> _Extracted data_

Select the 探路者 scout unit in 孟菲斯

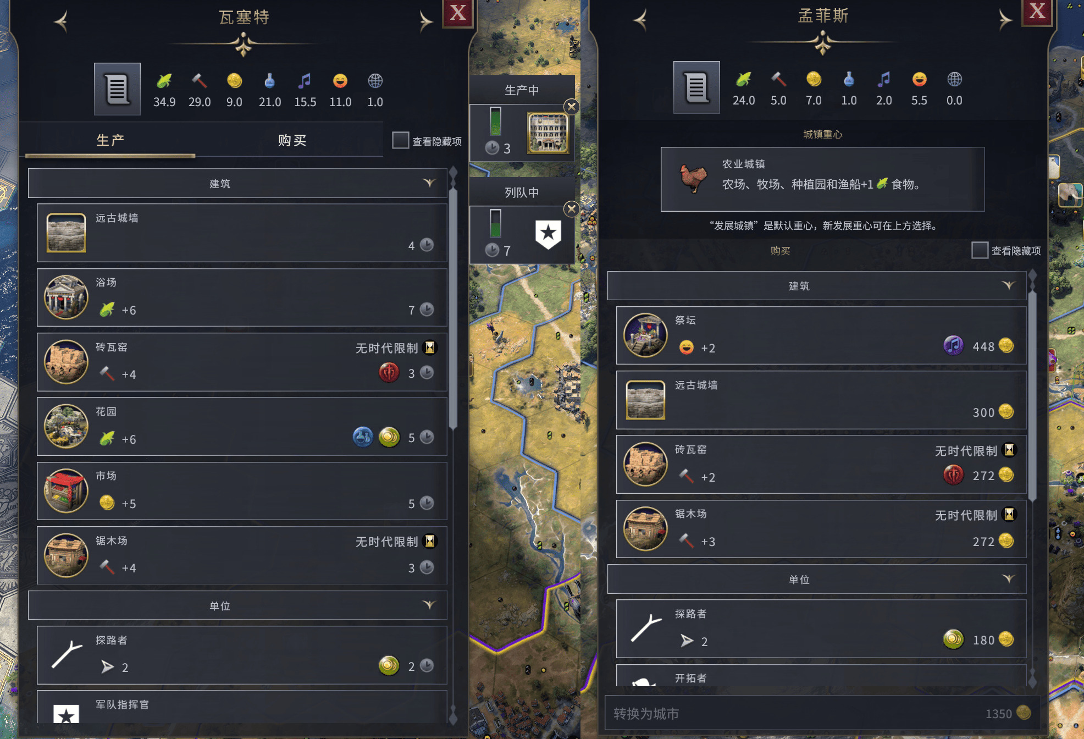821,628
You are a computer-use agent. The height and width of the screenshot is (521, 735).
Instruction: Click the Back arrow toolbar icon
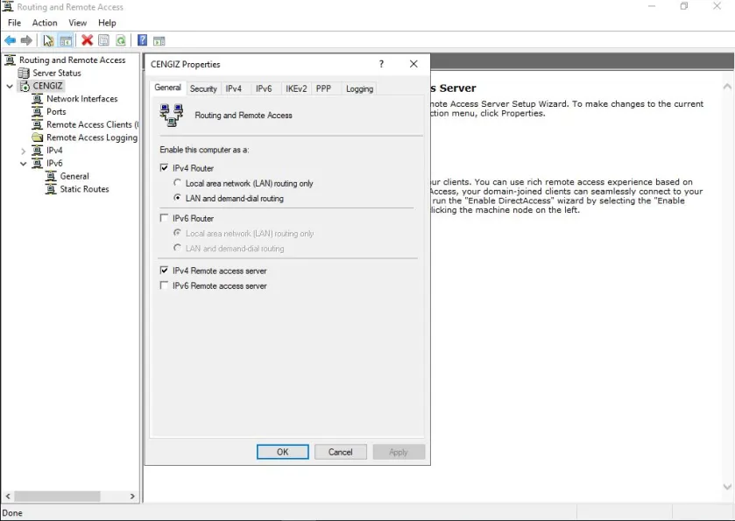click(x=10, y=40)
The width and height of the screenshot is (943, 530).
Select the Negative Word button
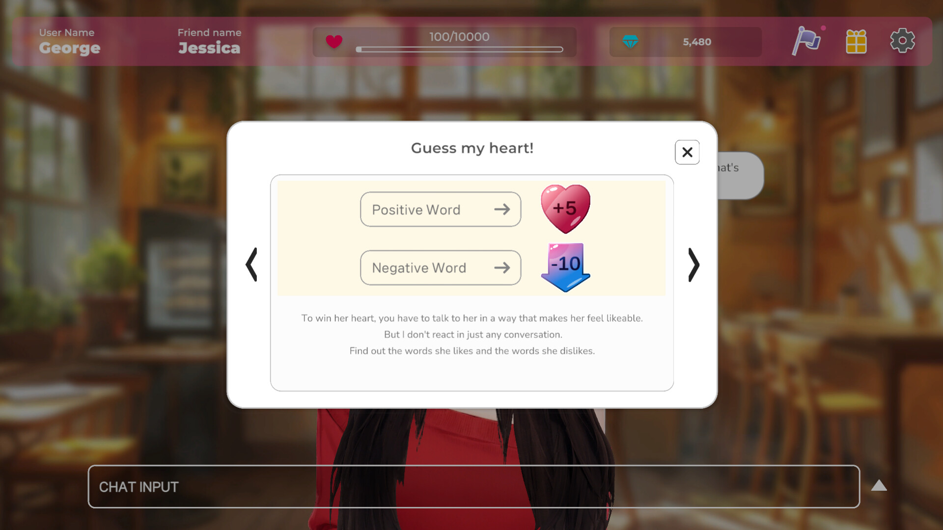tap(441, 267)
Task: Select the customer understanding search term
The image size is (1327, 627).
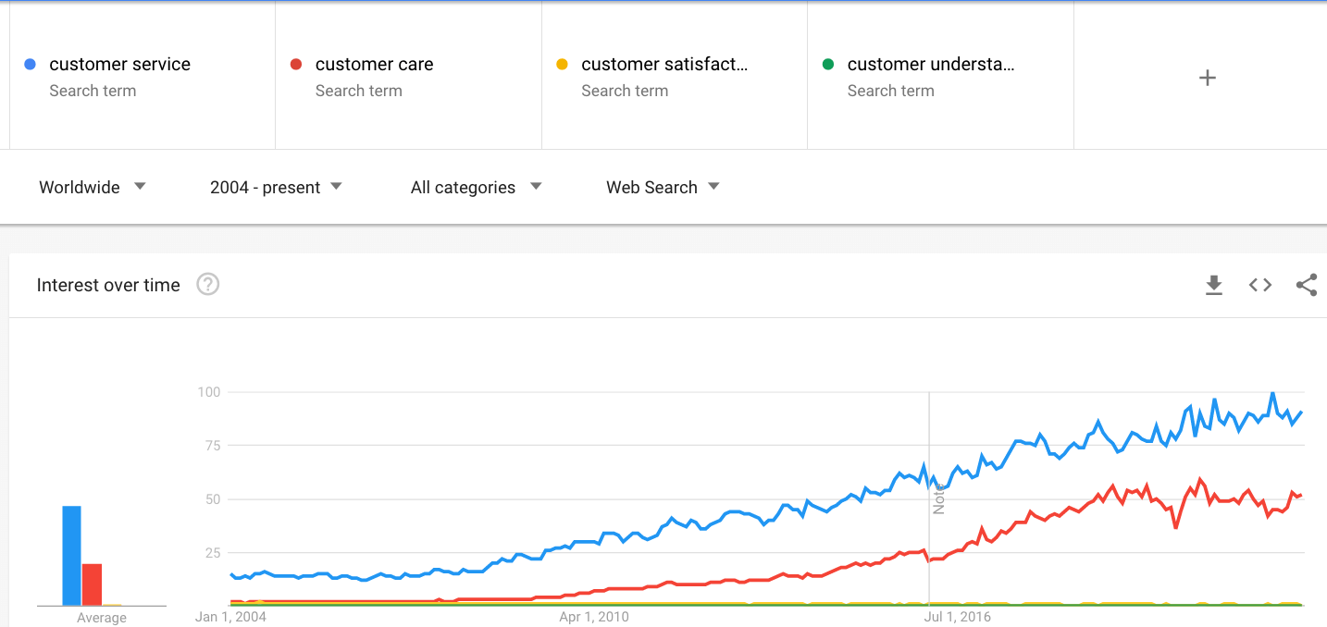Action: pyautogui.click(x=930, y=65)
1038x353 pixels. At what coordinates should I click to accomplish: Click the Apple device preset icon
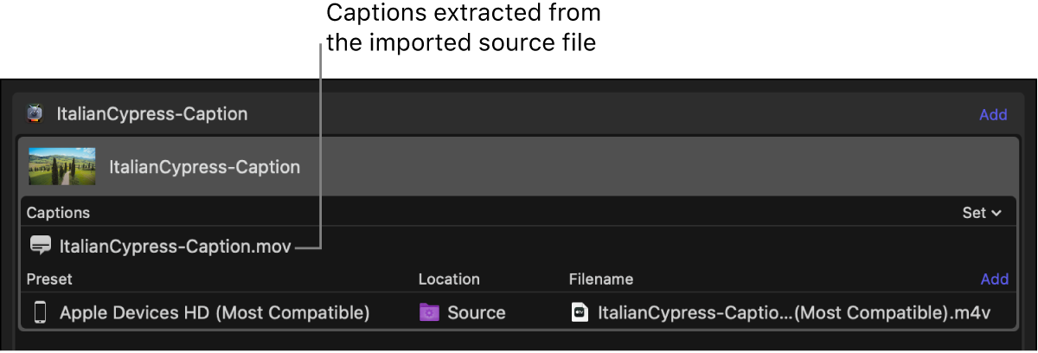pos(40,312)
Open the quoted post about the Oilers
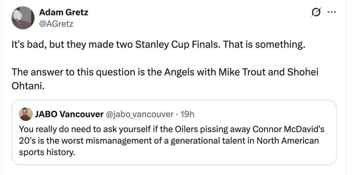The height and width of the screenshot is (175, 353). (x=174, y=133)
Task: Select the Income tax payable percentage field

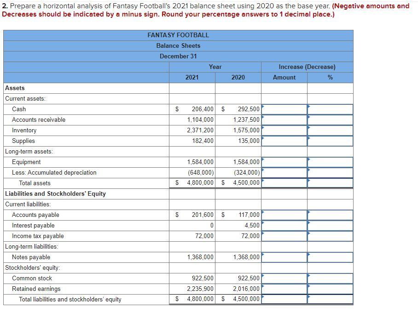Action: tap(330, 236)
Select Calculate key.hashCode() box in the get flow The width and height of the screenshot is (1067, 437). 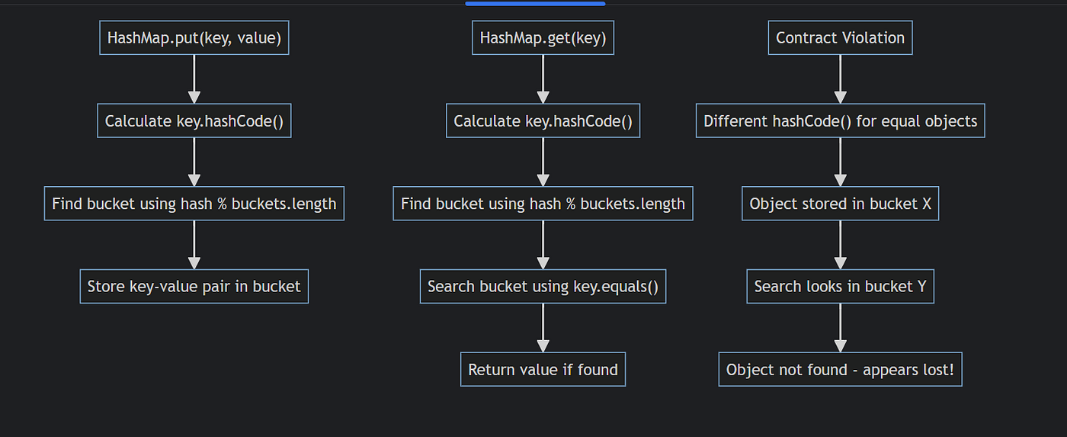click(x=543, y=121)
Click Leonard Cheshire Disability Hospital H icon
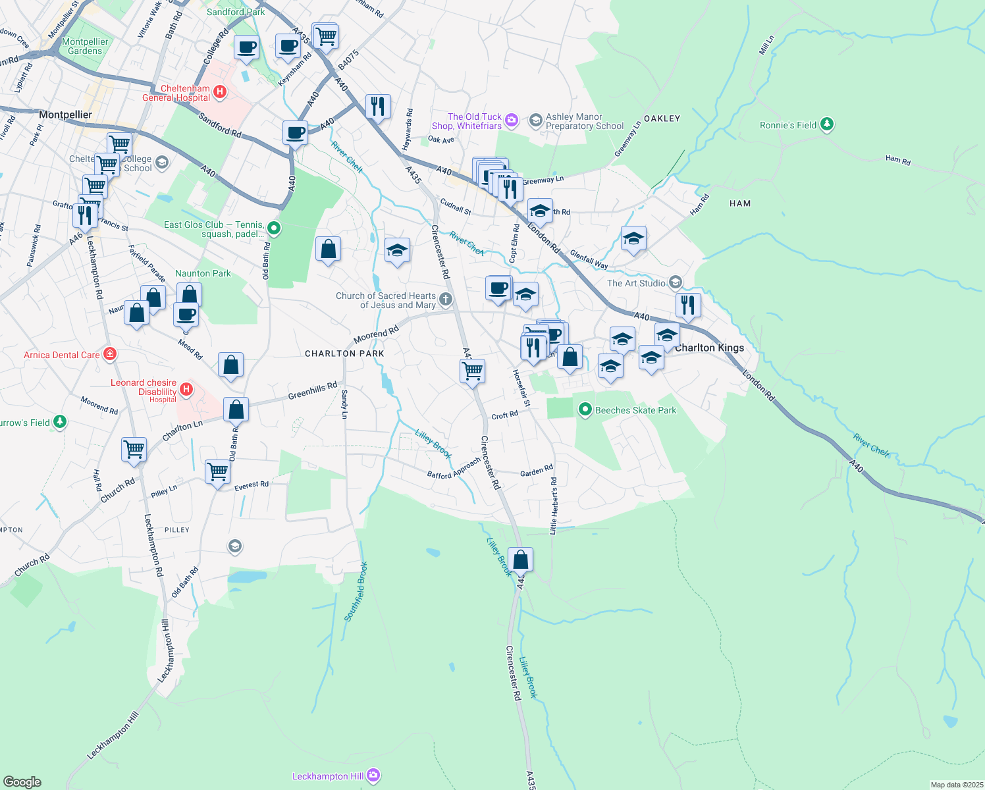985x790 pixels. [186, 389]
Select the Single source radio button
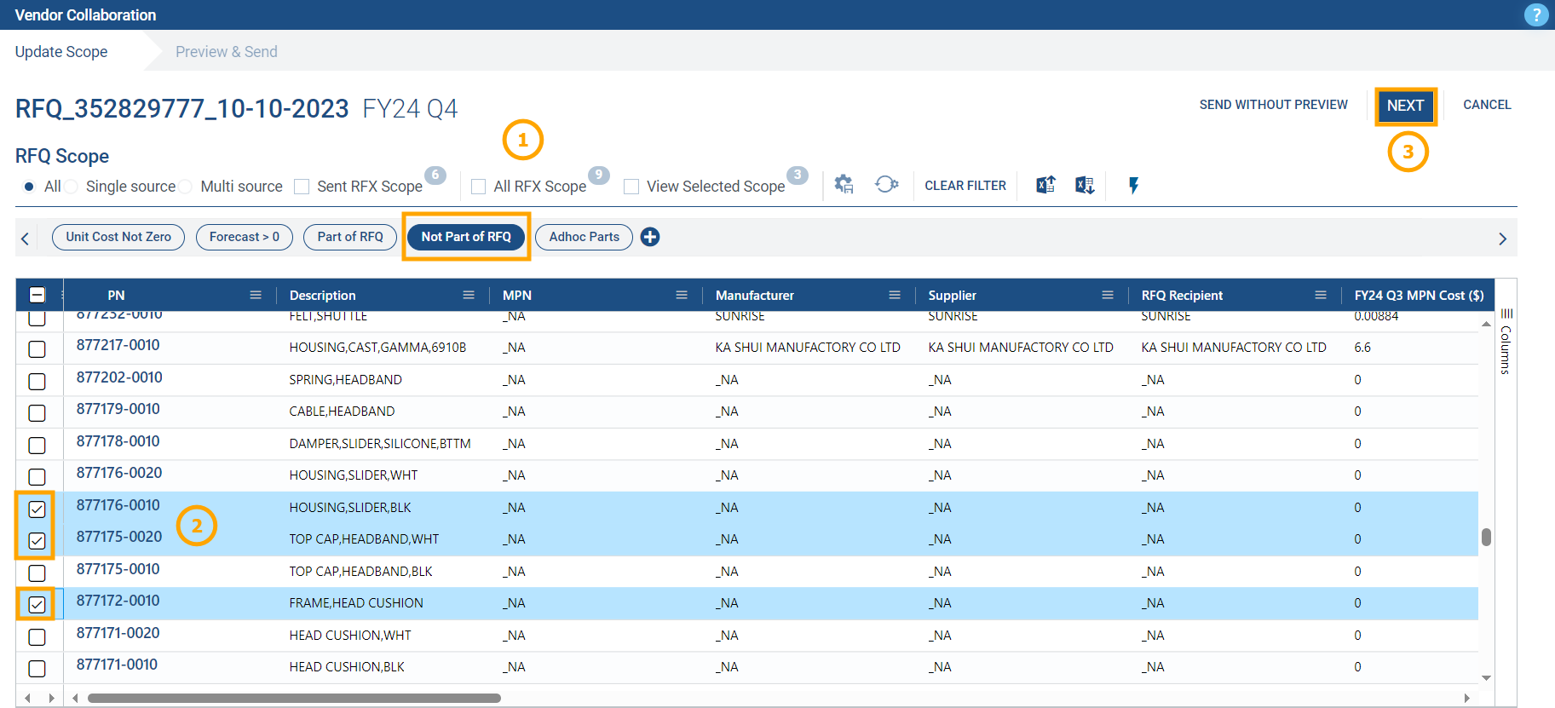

> _What to do_
Beginning with the line that contains "Click Leonard Cheshire" and ending with the final line of the entries, every line must be copied exactly; the pictures must not.

> _Problem solution_
Click Leonard Cheshire Disability Hospital H icon
985x790 pixels. [186, 389]
Select the Single source radio button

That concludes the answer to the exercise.